Затем князь пришпорил коня и помчался вперед, обгоняя колону пеших воинов. Свита и телохранители понеслись за ним; сверкали на солнце доспехи, развивались на ветру стяги княжеского отряда, – и солдаты возрадовались при виде своего полководца и господина, и громкими бодрыми криками приветствовали его…
В передней колоне войска шел Такэно. На нем не было доспехов, лишь плотная войлочная куртка без рукавов защищала его спину и грудь. За поясом Такэно были два меча, один из них подарок князя; за спиной висел лук, а на боку – колчан со стрелами. Волосы были стянуты повязкой, на ней начертана надпись: «Наша честь – в преданности повелителю».

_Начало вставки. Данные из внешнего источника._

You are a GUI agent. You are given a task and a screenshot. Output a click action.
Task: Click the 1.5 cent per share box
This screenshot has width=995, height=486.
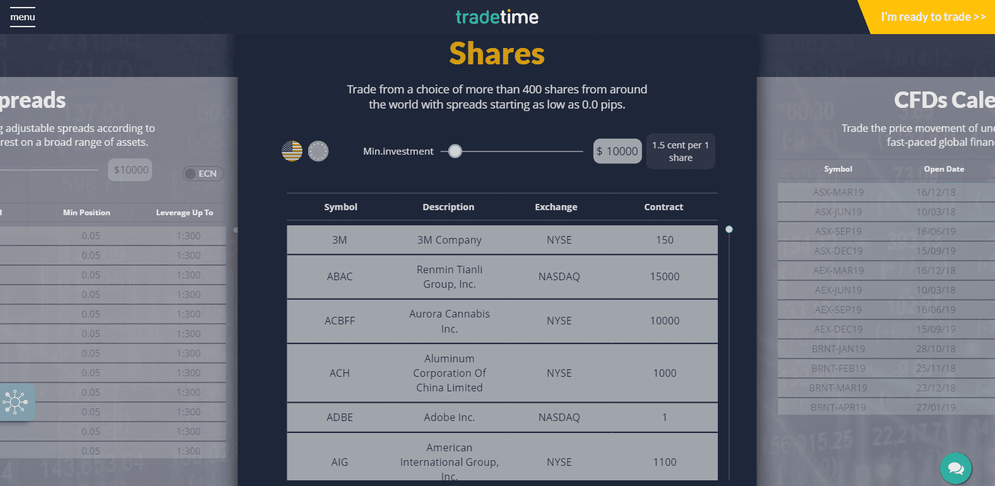coord(680,151)
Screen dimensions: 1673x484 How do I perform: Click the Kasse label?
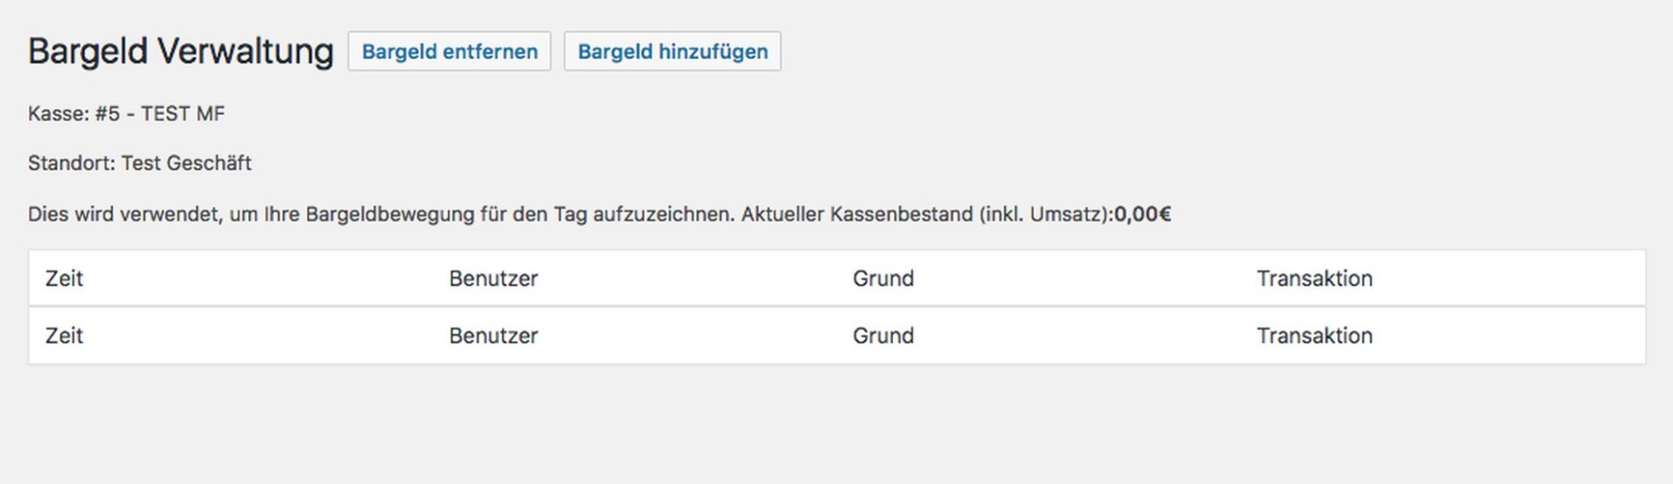click(x=58, y=114)
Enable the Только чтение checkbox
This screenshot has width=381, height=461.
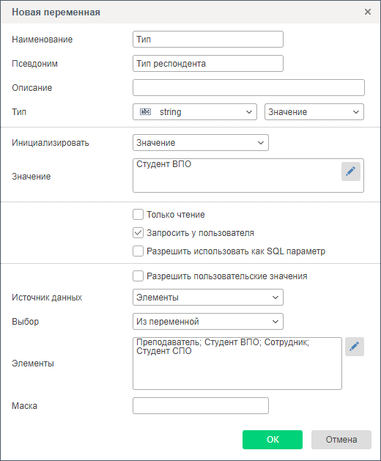(138, 215)

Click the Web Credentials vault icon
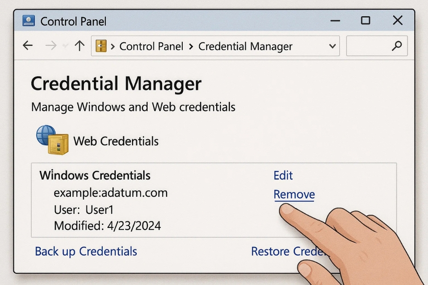point(52,140)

Такэно было жарко, ноги ныли от длинных переходов, но он не обращал на это внимания; Такэно, как его учили в военной школе, старался достичь нужного состояния духа для предстоящего боя. Получалось, однако, не очень хорошо, – то что давалось ему без особых трудностей к концу обучения; то что помогло ему одержать победу на выпускных испытаниях, – куда-то пропало сейчас. Холодная отвлеченность и взгляд со стороны, наряду с устойчивостью и невозмутимостью, должны были помочь Такэно в грядущей битве, но из-за волнения, которое вопреки всем усилиям охватило его, он не мог достичь ни холодности, ни отвлеченности, ни устойчивости. Хуже того, он стал сомневаться даже в своем умении; ему вдруг начало казаться, что он не сможет ни выстрелить как следует, ни ударить мечом.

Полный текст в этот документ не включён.